**DATA UNDER STUDY**

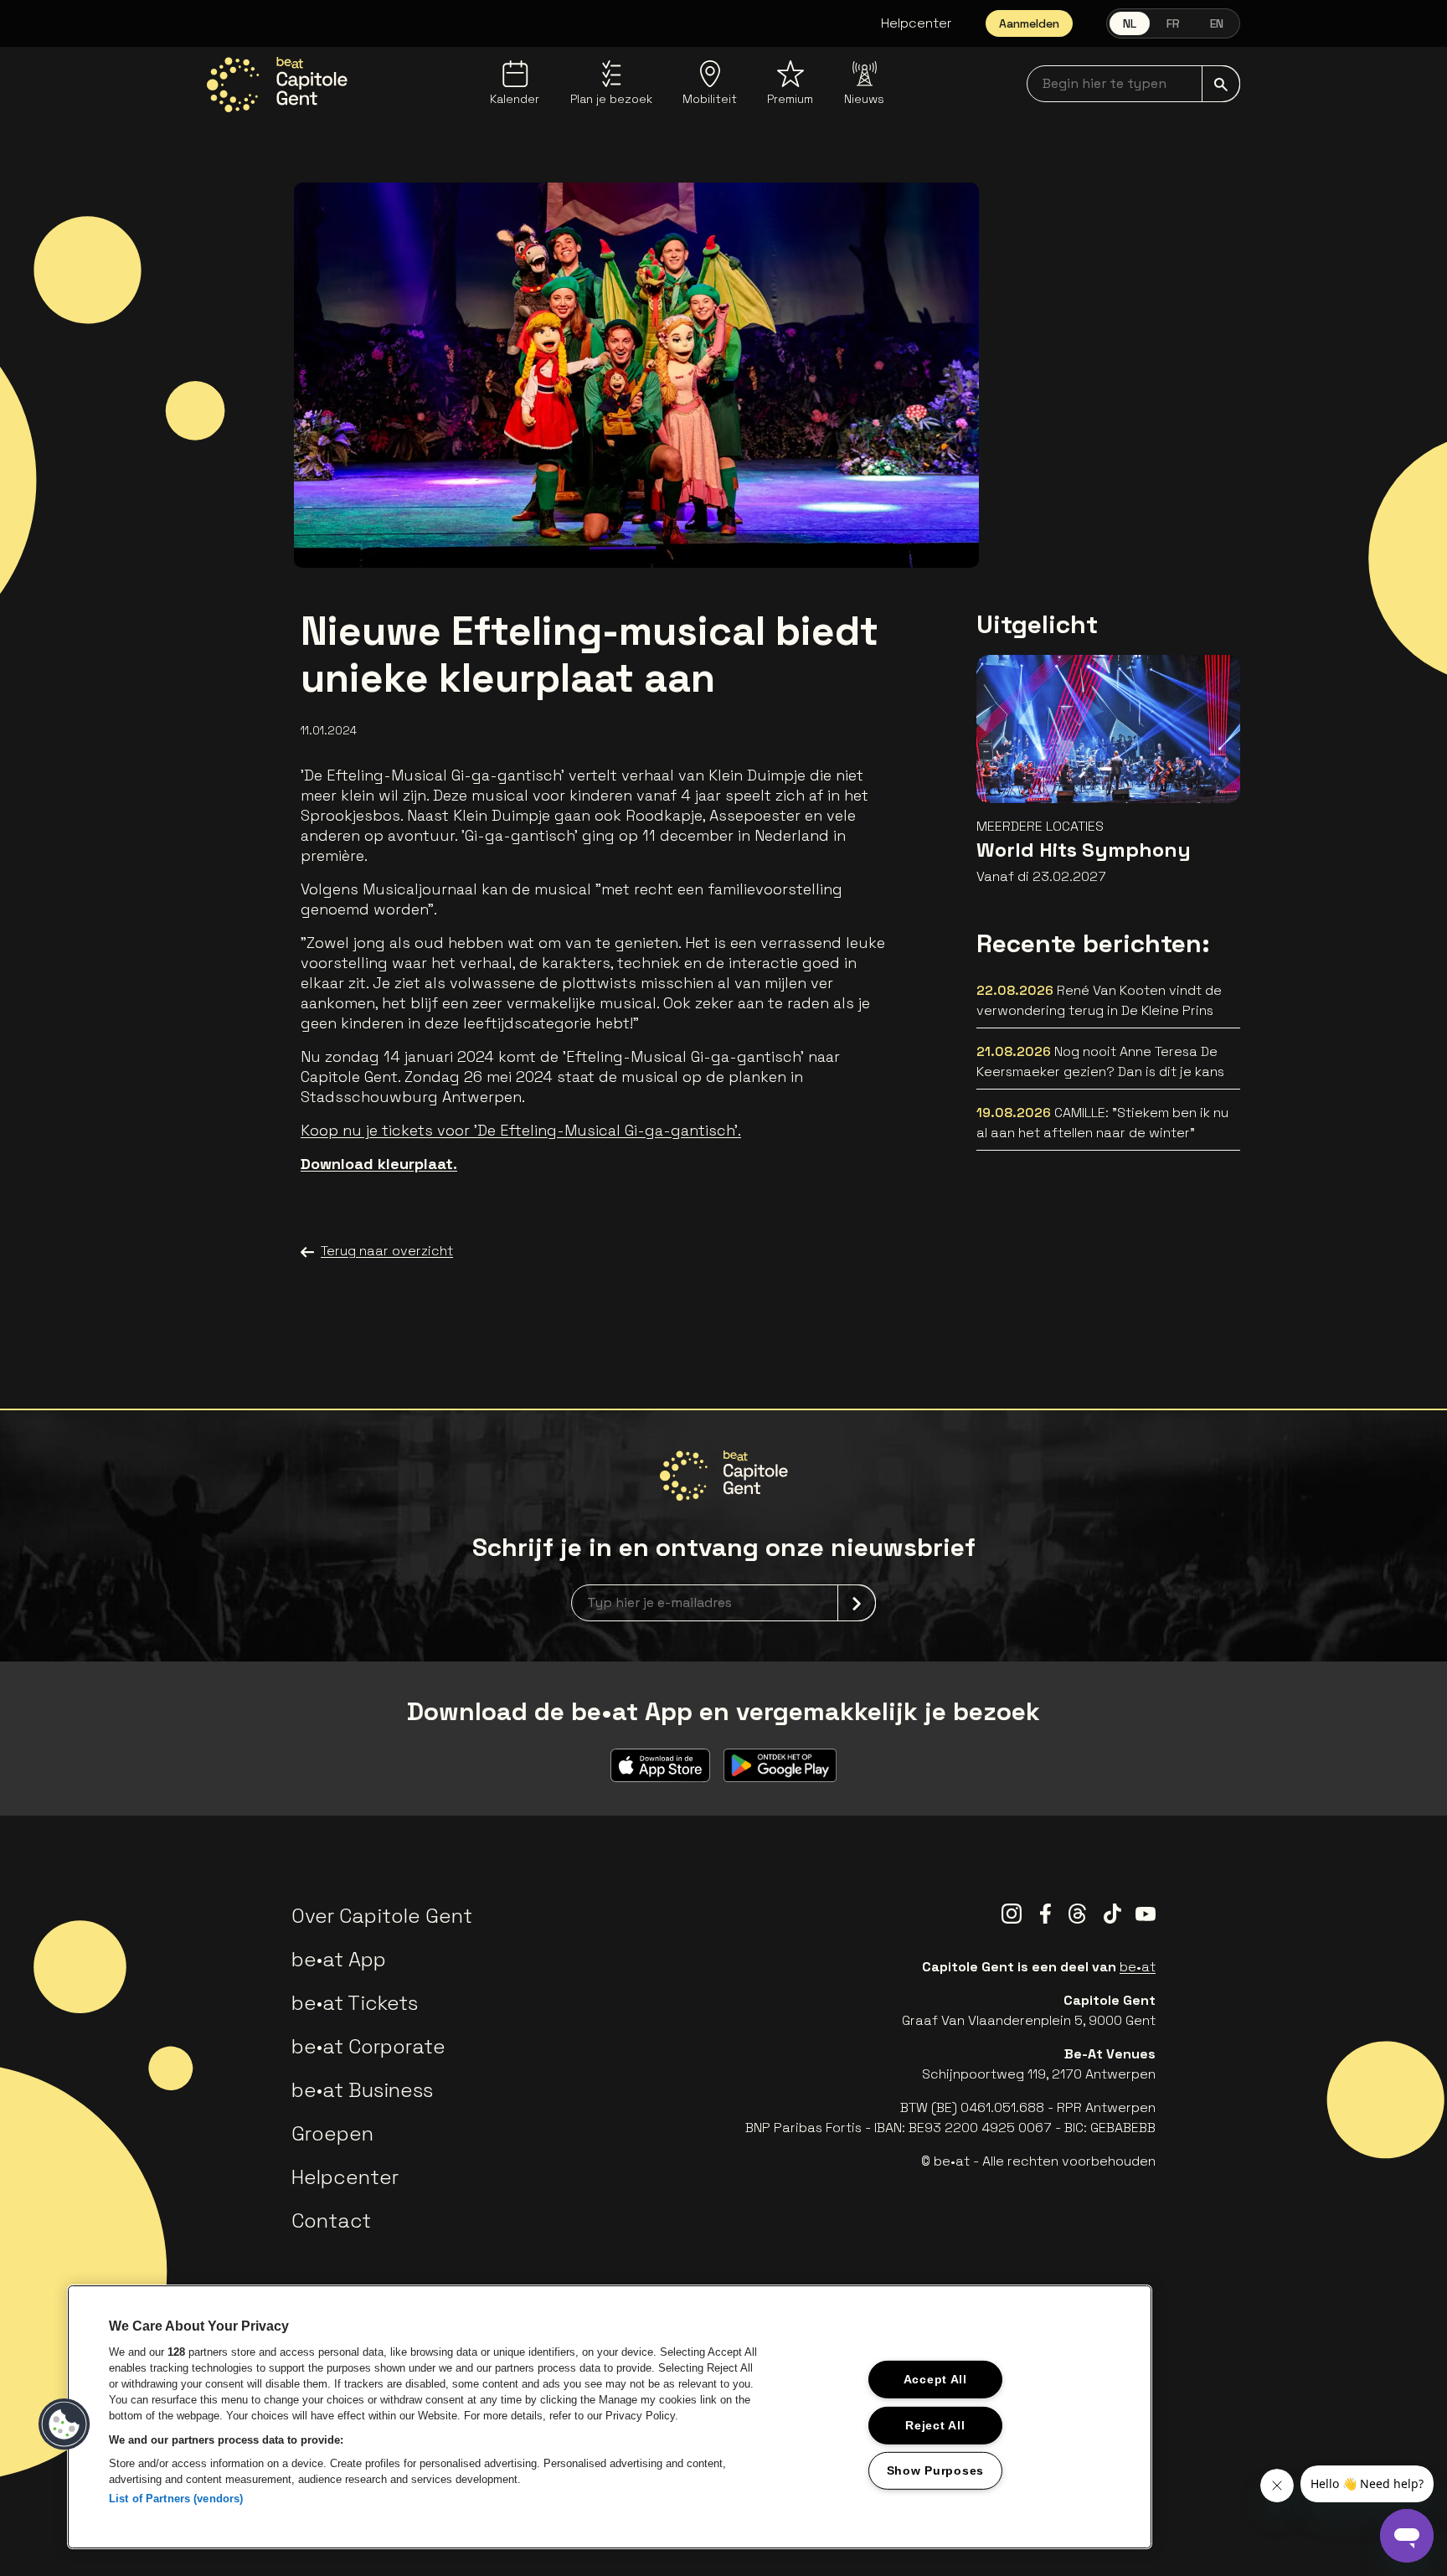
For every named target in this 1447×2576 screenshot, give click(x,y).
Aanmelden (1029, 23)
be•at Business (362, 2090)
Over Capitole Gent (381, 1916)
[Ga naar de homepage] (277, 84)
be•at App (338, 1959)
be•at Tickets (354, 2003)
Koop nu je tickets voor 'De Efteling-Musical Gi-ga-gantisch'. (521, 1130)
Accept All (935, 2379)
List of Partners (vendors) (176, 2498)
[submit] (1221, 83)
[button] (64, 2424)
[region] (609, 2417)
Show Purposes (935, 2470)
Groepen (332, 2133)
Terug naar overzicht (387, 1251)
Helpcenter (916, 23)
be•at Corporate (368, 2046)
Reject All (935, 2424)
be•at (1138, 1967)
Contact (331, 2220)
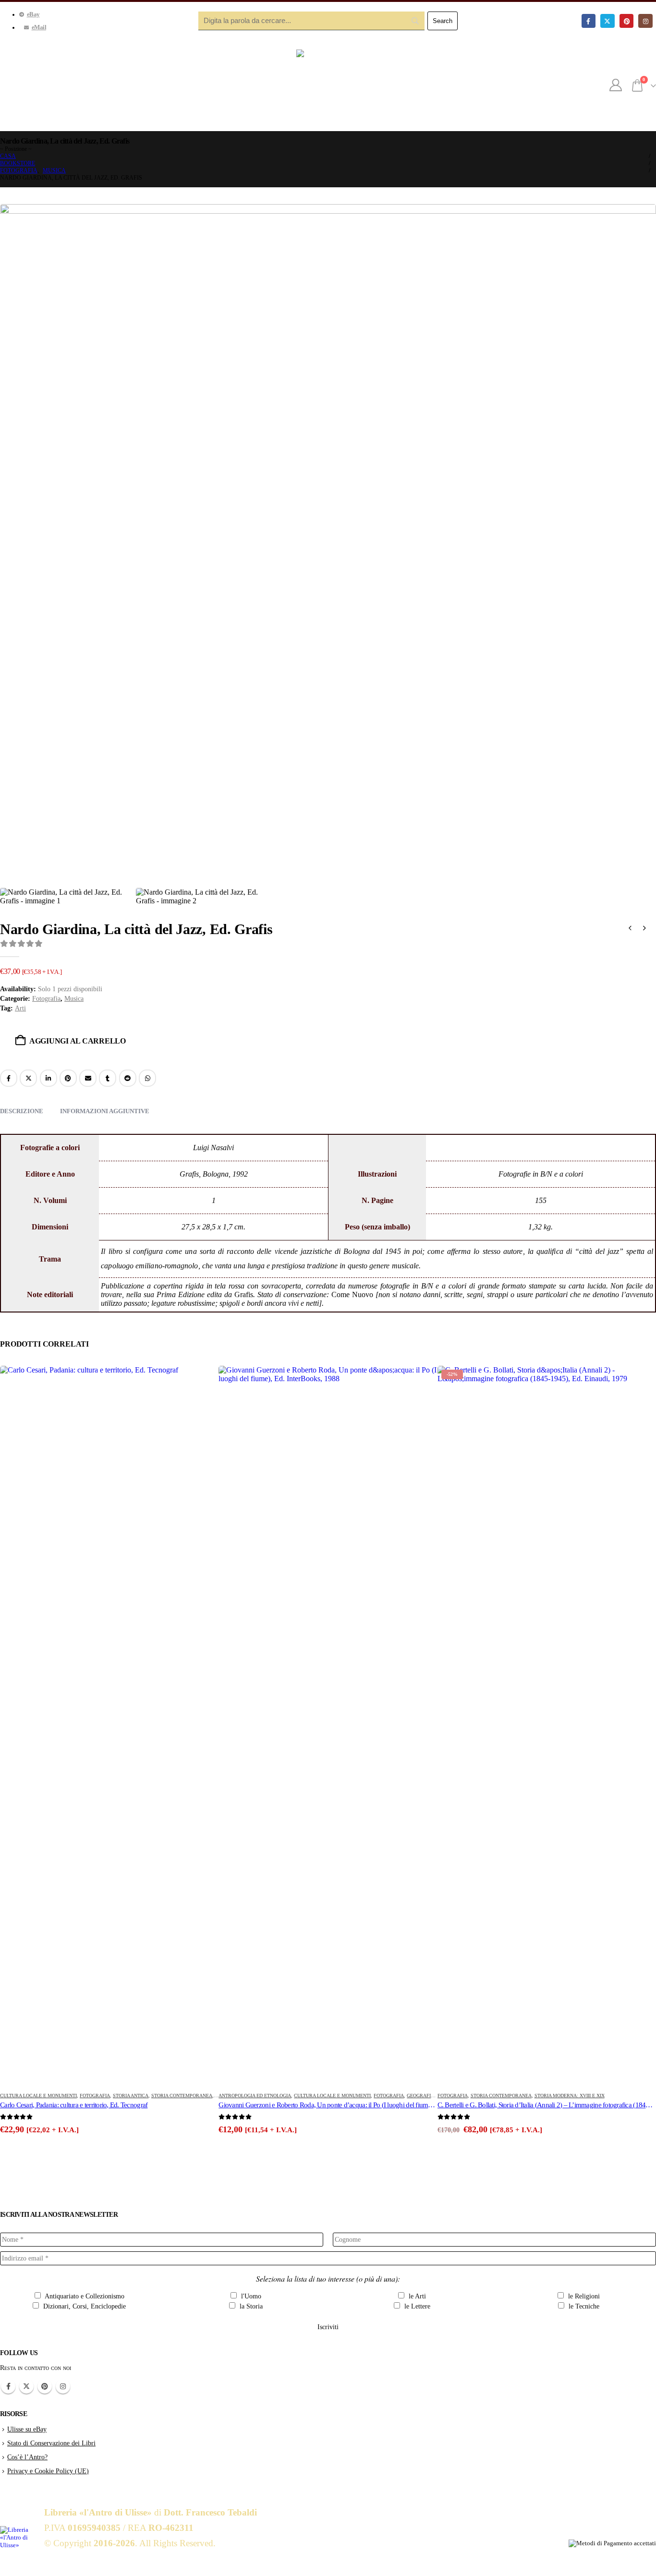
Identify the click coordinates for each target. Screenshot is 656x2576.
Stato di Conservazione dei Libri (51, 2443)
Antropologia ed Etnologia (255, 2095)
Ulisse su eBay (27, 2429)
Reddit (127, 1078)
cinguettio (28, 1078)
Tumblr (107, 1078)
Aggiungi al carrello (77, 1041)
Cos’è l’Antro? (27, 2457)
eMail (39, 27)
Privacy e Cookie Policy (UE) (48, 2471)
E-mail (88, 1078)
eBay (33, 14)
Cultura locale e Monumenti (38, 2095)
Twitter (26, 2386)
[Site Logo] (328, 85)
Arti (20, 1008)
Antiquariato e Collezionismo (83, 2296)
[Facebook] (588, 21)
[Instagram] (645, 21)
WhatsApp (147, 1078)
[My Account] (615, 85)
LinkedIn (48, 1078)
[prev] (630, 929)
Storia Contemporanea (181, 2095)
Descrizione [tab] (21, 1111)
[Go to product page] (109, 1726)
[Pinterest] (626, 21)
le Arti (416, 2296)
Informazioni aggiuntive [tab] (104, 1111)
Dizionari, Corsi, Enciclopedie (83, 2306)
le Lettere (416, 2306)
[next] (644, 929)
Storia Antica (130, 2095)
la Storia (250, 2306)
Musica (74, 998)
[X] (607, 21)
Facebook (8, 1078)
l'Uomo (250, 2296)
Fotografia (46, 998)
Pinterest (68, 1078)
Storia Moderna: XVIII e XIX (570, 2095)
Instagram (63, 2386)
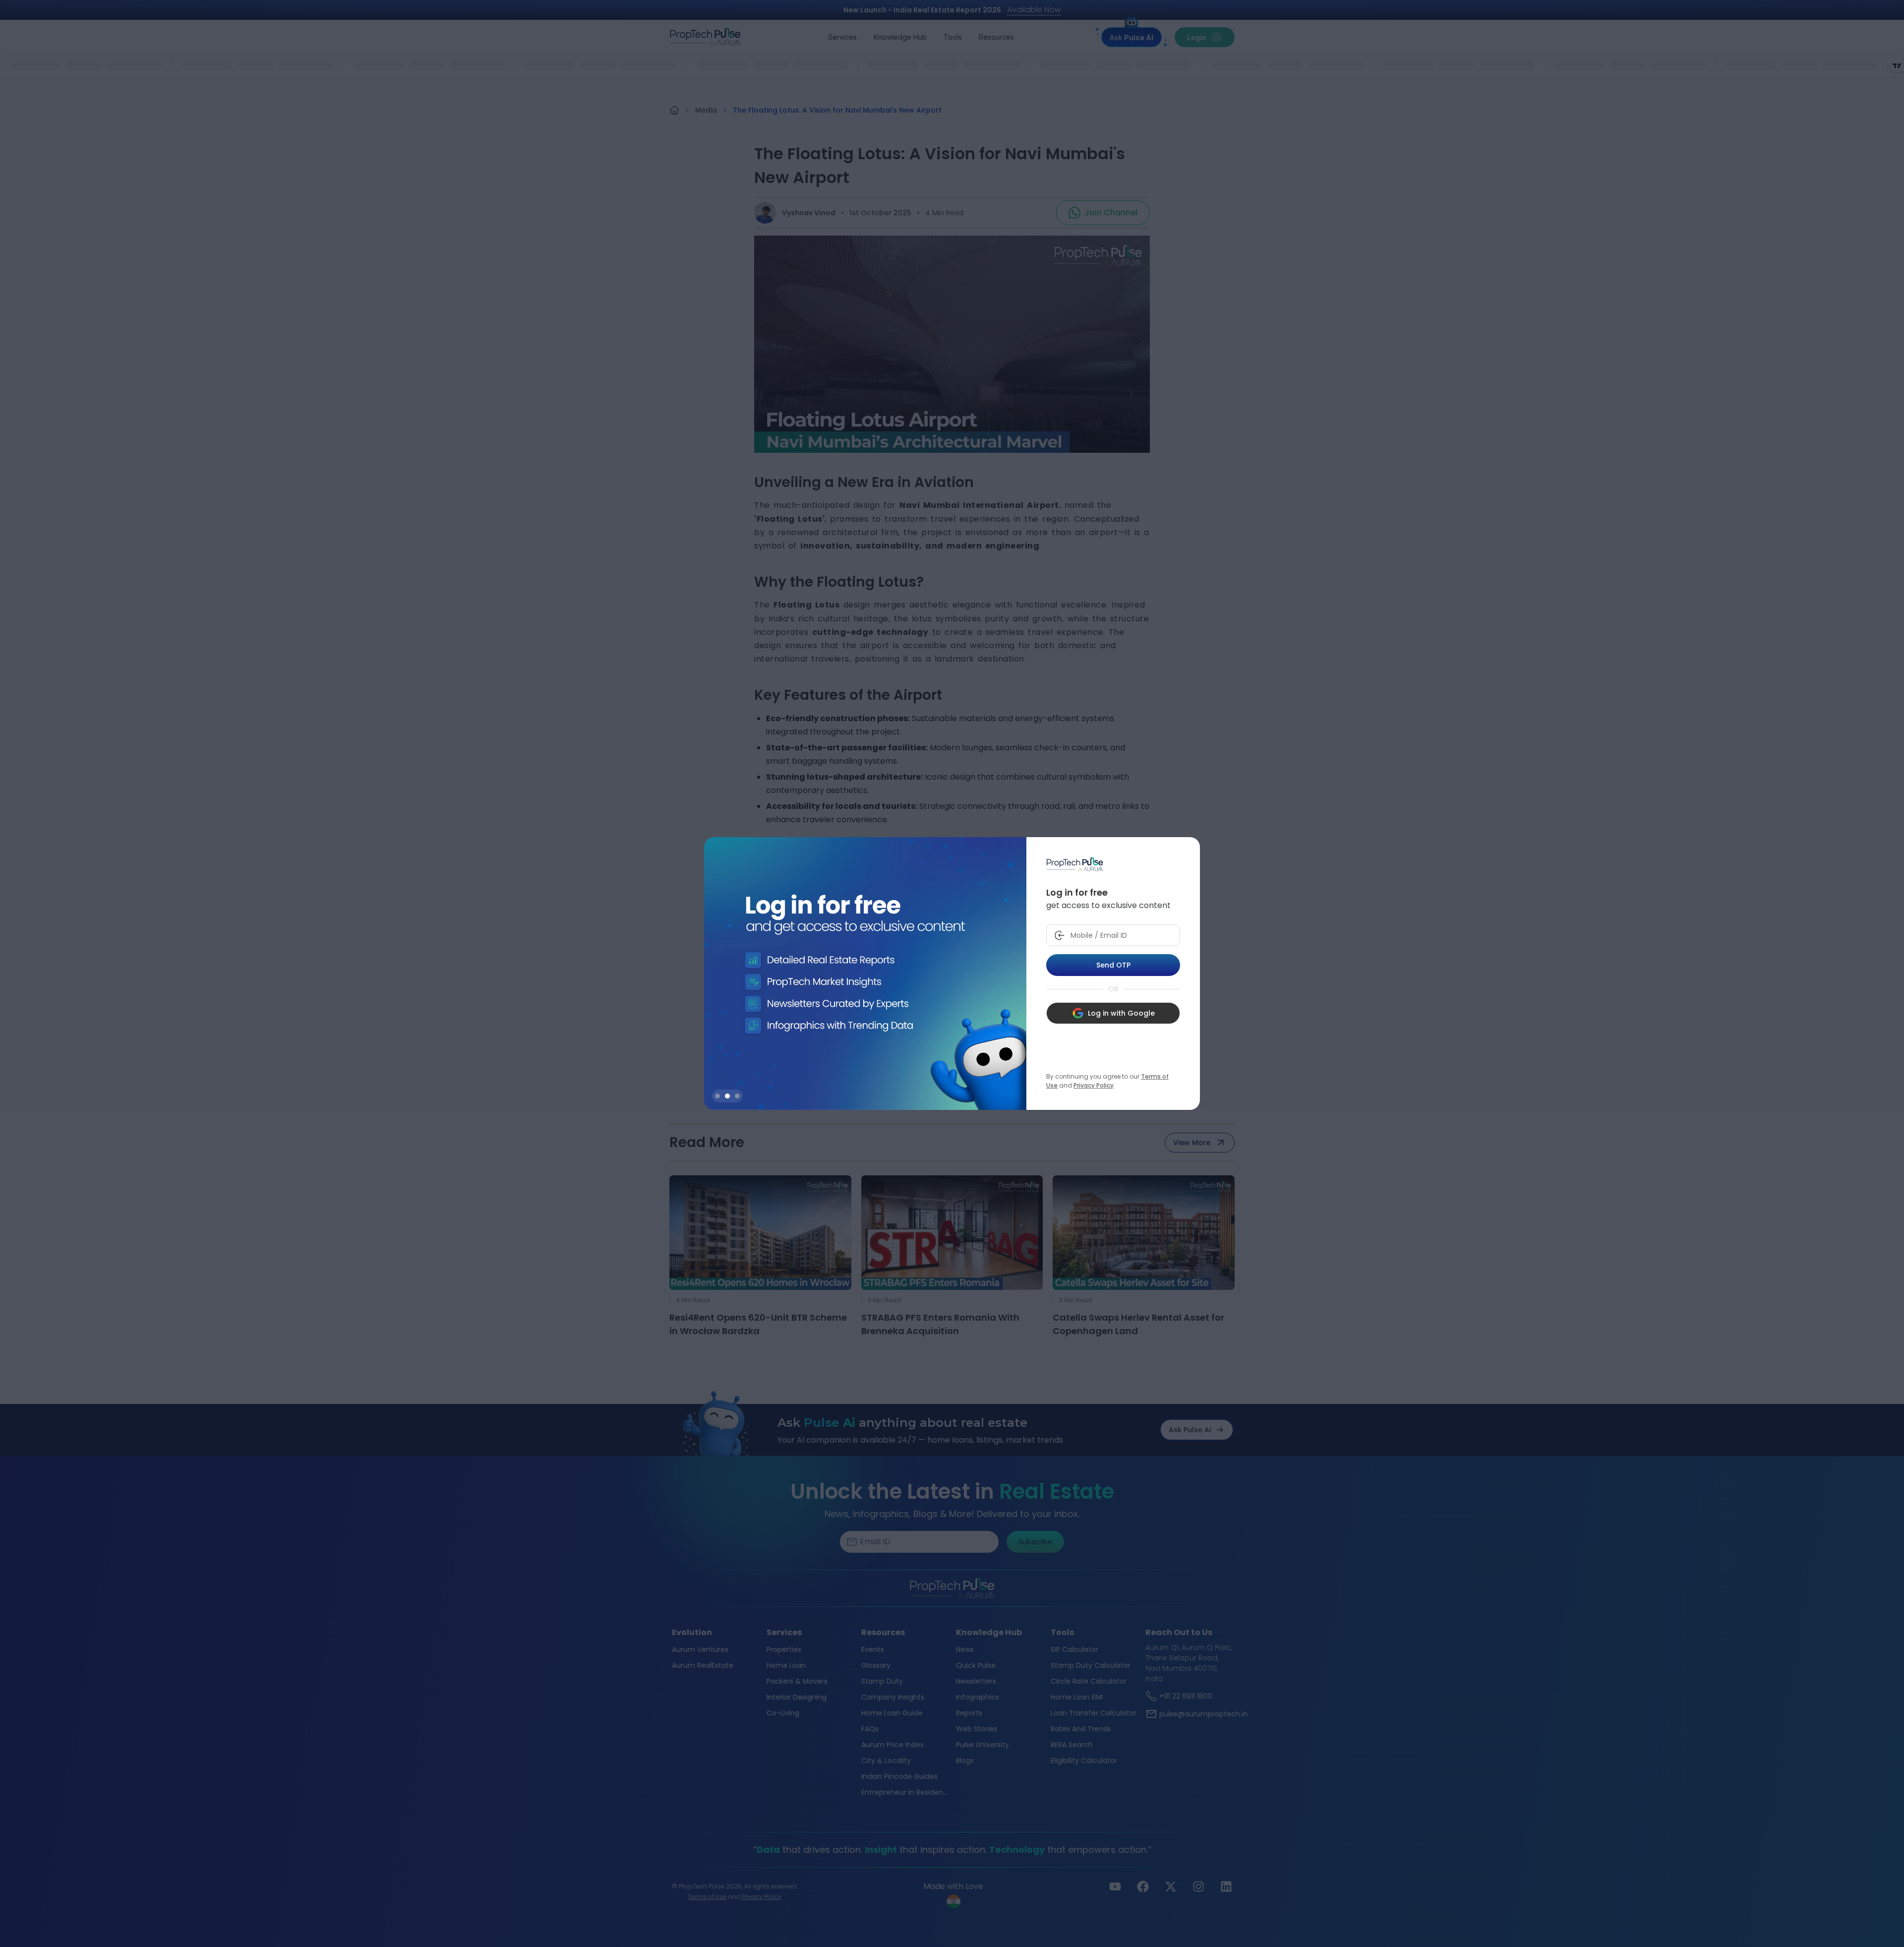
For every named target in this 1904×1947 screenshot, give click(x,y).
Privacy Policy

**WORK ORDER**
Scan the entries for lines with the word "give". The number of such lines is the whole answer.

**EXERCISE OUTPUT**
2